Saved data entries
****

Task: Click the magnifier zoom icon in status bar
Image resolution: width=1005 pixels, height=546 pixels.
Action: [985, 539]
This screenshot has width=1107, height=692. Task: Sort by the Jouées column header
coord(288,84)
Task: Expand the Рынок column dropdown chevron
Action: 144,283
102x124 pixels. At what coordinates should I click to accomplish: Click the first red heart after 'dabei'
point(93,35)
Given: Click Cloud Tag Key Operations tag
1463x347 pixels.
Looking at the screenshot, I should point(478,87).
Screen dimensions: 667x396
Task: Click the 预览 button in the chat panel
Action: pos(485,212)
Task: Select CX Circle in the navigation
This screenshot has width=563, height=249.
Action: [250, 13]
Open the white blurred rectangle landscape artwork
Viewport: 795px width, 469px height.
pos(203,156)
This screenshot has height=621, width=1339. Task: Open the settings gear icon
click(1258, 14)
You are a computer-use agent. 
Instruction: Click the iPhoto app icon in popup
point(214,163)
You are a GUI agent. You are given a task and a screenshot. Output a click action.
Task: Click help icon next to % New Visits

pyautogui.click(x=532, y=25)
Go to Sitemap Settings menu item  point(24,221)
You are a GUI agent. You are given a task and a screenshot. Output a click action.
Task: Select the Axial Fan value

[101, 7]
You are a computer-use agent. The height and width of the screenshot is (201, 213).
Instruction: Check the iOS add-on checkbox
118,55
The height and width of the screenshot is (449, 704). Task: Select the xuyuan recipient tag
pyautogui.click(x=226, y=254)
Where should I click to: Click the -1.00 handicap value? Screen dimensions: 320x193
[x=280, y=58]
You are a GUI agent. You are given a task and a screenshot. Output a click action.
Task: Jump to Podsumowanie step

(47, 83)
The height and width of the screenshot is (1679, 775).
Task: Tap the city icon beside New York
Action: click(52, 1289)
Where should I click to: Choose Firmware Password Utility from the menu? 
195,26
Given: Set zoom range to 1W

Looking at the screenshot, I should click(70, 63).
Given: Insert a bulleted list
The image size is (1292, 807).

****

● **YOUR GOAL**
Each entry above is to be printed again exactly.

● **ANSWER SPACE**
Task: Click the magnifier zoom icon in status bar
Image resolution: width=1005 pixels, height=546 pixels.
Action: [985, 539]
This screenshot has width=1107, height=692. Task: Sort by the Jouées column header
coord(288,84)
Task: Expand the Рынок column dropdown chevron
Action: 144,283
102x124 pixels. At what coordinates should I click to accomplish: Click the first red heart after 'dabei'
point(93,35)
Given: Click Cloud Tag Key Operations tag
1463x347 pixels.
Looking at the screenshot, I should point(478,87).
Screen dimensions: 667x396
Task: Click the 预览 button in the chat panel
Action: pos(485,212)
Task: Select CX Circle in the navigation
This screenshot has width=563, height=249.
Action: [250, 13]
Open the white blurred rectangle landscape artwork
Viewport: 795px width, 469px height.
pos(203,156)
This screenshot has height=621, width=1339. Task: Open the settings gear icon
click(1258, 14)
You are a computer-use agent. 
Instruction: Click the iPhoto app icon in popup
point(214,163)
You are a GUI agent. You are given a task and a screenshot. Output a click action.
Task: Click help icon next to % New Visits

pyautogui.click(x=532, y=25)
Go to Sitemap Settings menu item  point(24,221)
You are a GUI agent. You are given a task and a screenshot. Output a click action.
Task: Select the Axial Fan value

[101, 7]
You are a computer-use agent. The height and width of the screenshot is (201, 213).
Instruction: Check the iOS add-on checkbox
118,55
The height and width of the screenshot is (449, 704). Task: Select the xuyuan recipient tag
pyautogui.click(x=226, y=254)
Where should I click to: Click the -1.00 handicap value? Screen dimensions: 320x193
[x=280, y=58]
You are a GUI agent. You are given a task and a screenshot. Output a click action.
Task: Jump to Podsumowanie step

(47, 83)
The height and width of the screenshot is (1679, 775).
Task: Tap the city icon beside New York
Action: click(52, 1289)
Where should I click to: Choose Firmware Password Utility from the menu? 
195,26
Given: Set zoom range to 1W

Looking at the screenshot, I should click(70, 63).
Given: Insert a bulleted list
The image size is (1292, 807).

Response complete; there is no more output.